## EXERCISE PROMPT
According to the biography of Barry M. Trost, in what year did he move to Stanford University?

## TEXT FOR ANALYSIS
Barry M. Trost (born June 13, 1941, in Philadelphia) is an American chemist who is the Job and Gertrud Tamaki Professor Emeritus in the School of Humanities and Sciences at Stanford University. The Tsuji–Trost reaction and the Trost ligand are named after him. He is prominent for advancing the concept of atom economy.

== Early life and education ==
Trost was born in Philadelphia, Pennsylvania on June 13, 1941. He studied at the University of Pennsylvania and obtained his B.A. in 1962. He then attended the Massachusetts Institute of Technology for graduate school, where he worked with Herbert O. House on enolate anions, the Mannich reaction, and the Robinson annulation. Trost graduated with his Ph.D. in 1965.

== Independent career ==
Trost moved to the University of Wisconsin–Madison to begin his independent career, and was promoted to professor of chemistry in 1969, and the Vilas Research Professor in 1982. In 1987, he moved to Stanford University as professor of chemistry, and was appointed the Job and Gertrud Tamaki Professor of Humanities and Sciences in 1990. He previously served as chair of the department of chemistry.

As of June 2026, Trost has an h-index of 179 according to Google Scholar and of 154 (1042 documents) according to Scopus.

==Research==
Trost's research focused on chemical synthesis. In order to build complex target molecules from simple molecules, Trost developed new reactions and reagents, and utilized cascade reactions and tandem reactions. Target molecules have potential applications as novel catalysts, as well as antibiotic and anti-tumor therapeutics.

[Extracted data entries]
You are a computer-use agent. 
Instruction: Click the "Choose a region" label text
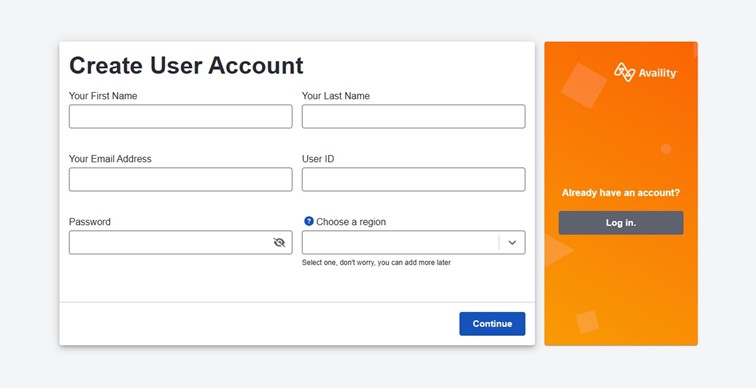tap(351, 222)
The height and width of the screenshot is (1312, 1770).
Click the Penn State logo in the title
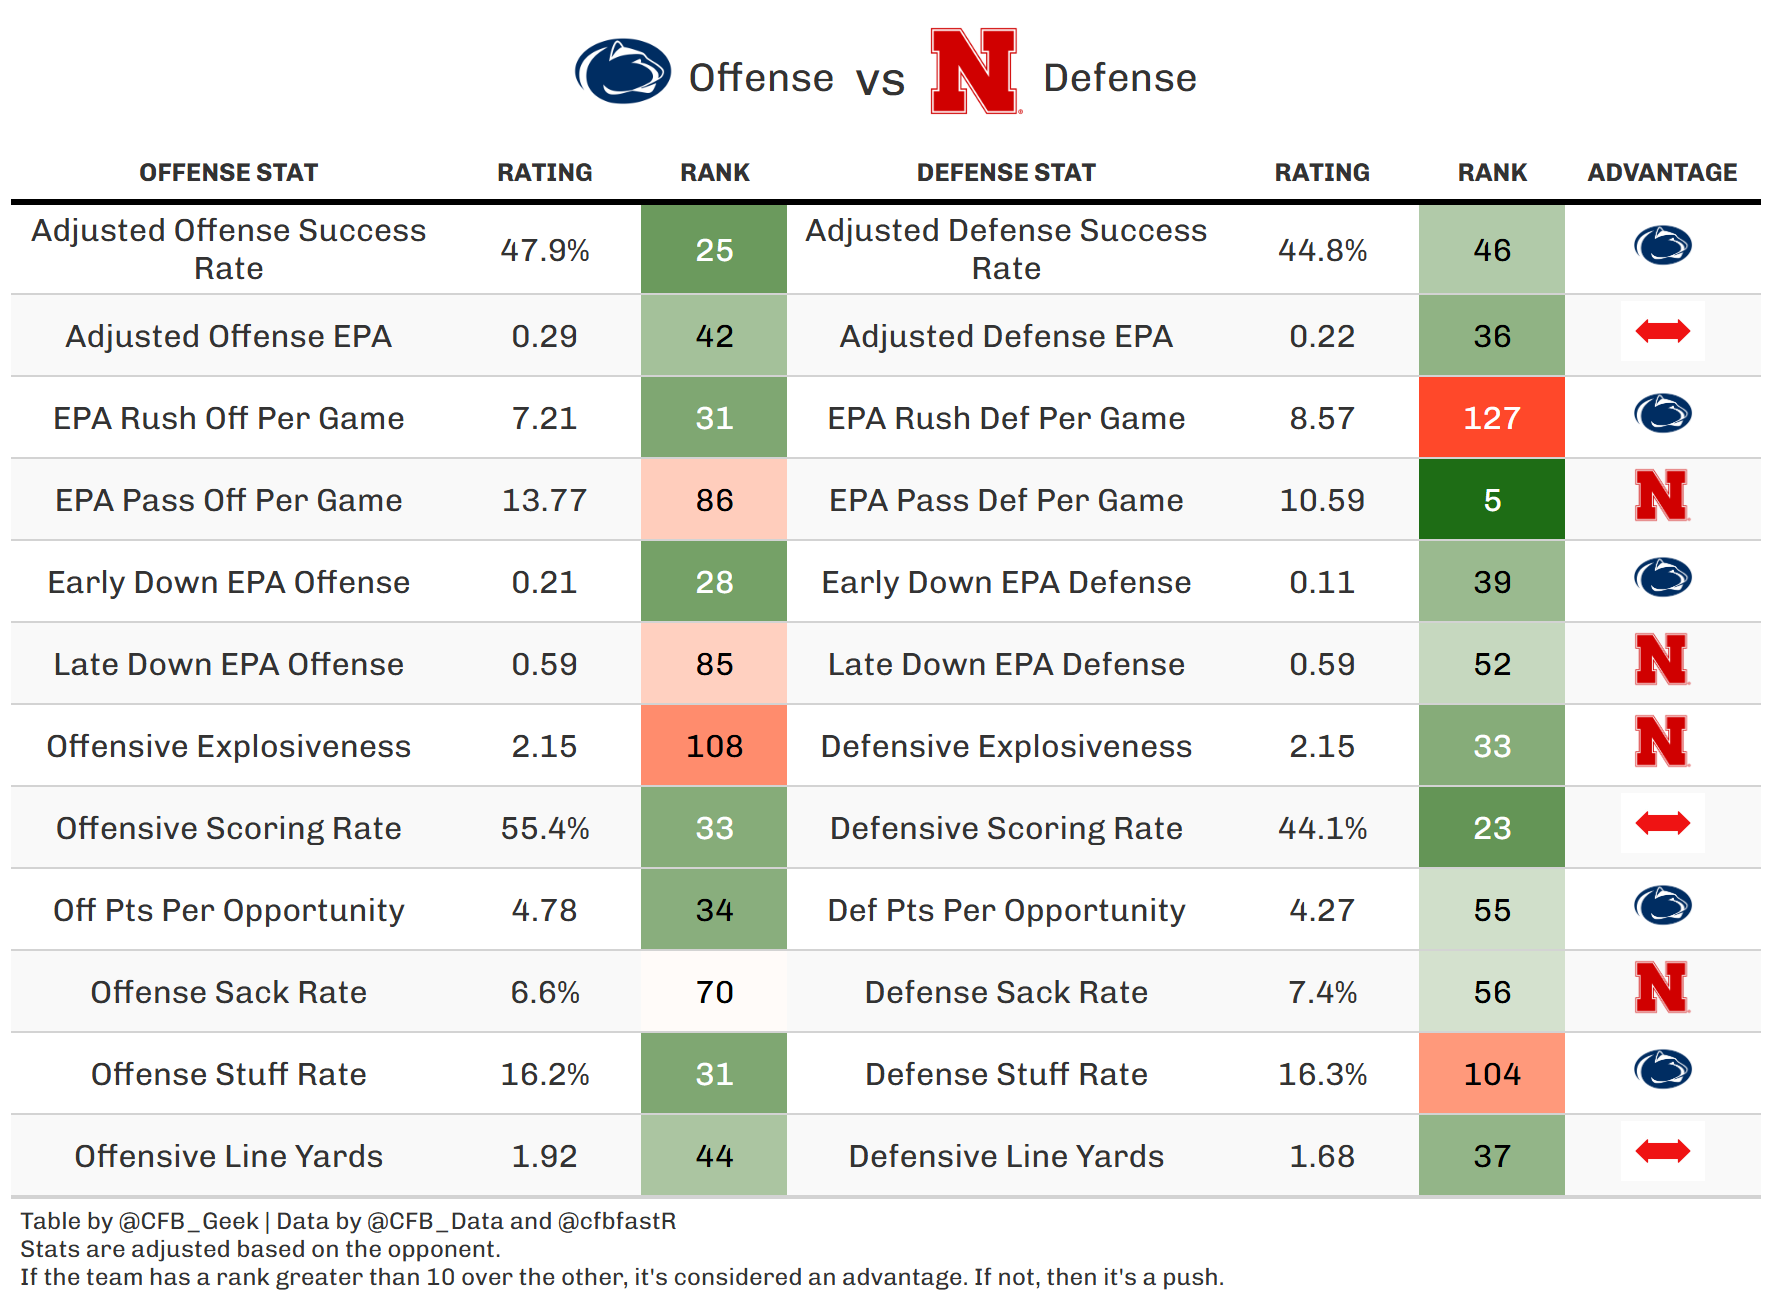(x=622, y=71)
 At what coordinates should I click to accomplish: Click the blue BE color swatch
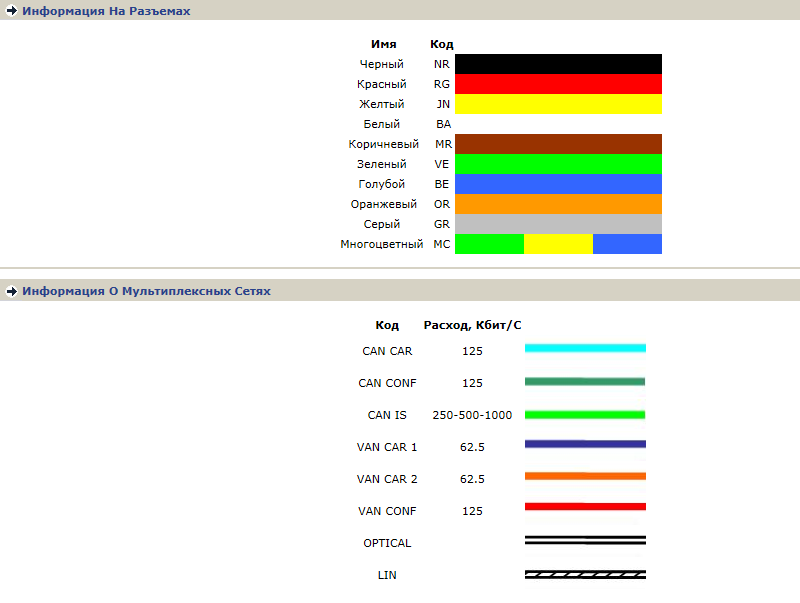click(x=558, y=184)
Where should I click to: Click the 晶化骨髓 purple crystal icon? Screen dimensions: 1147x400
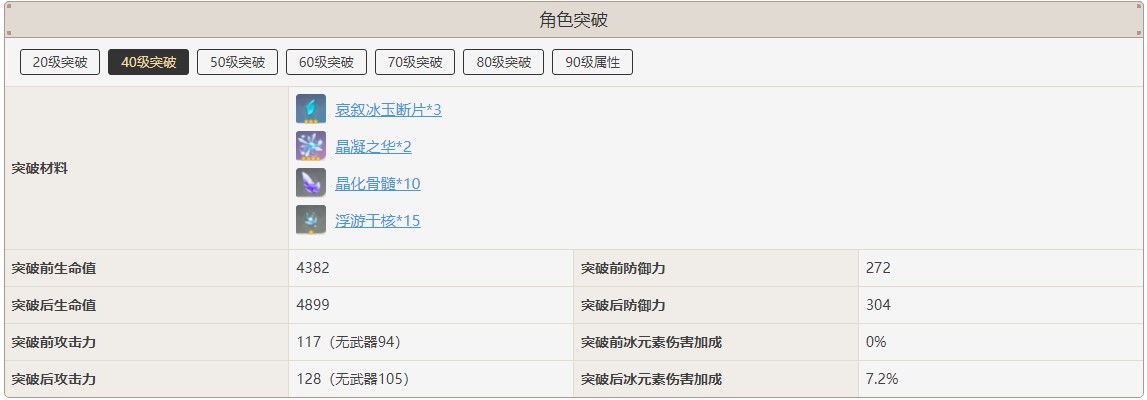coord(311,183)
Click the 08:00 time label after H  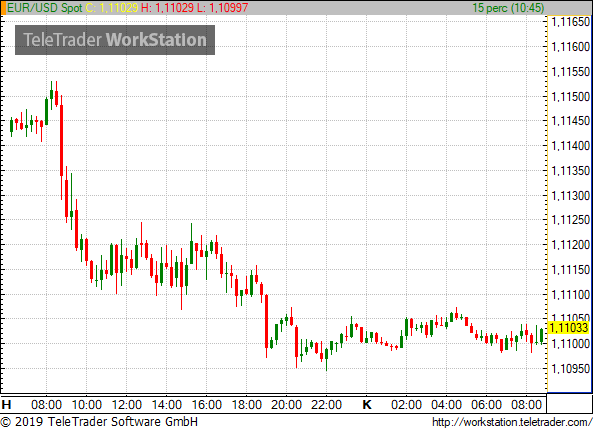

## PROBLEM SOLUTION
1987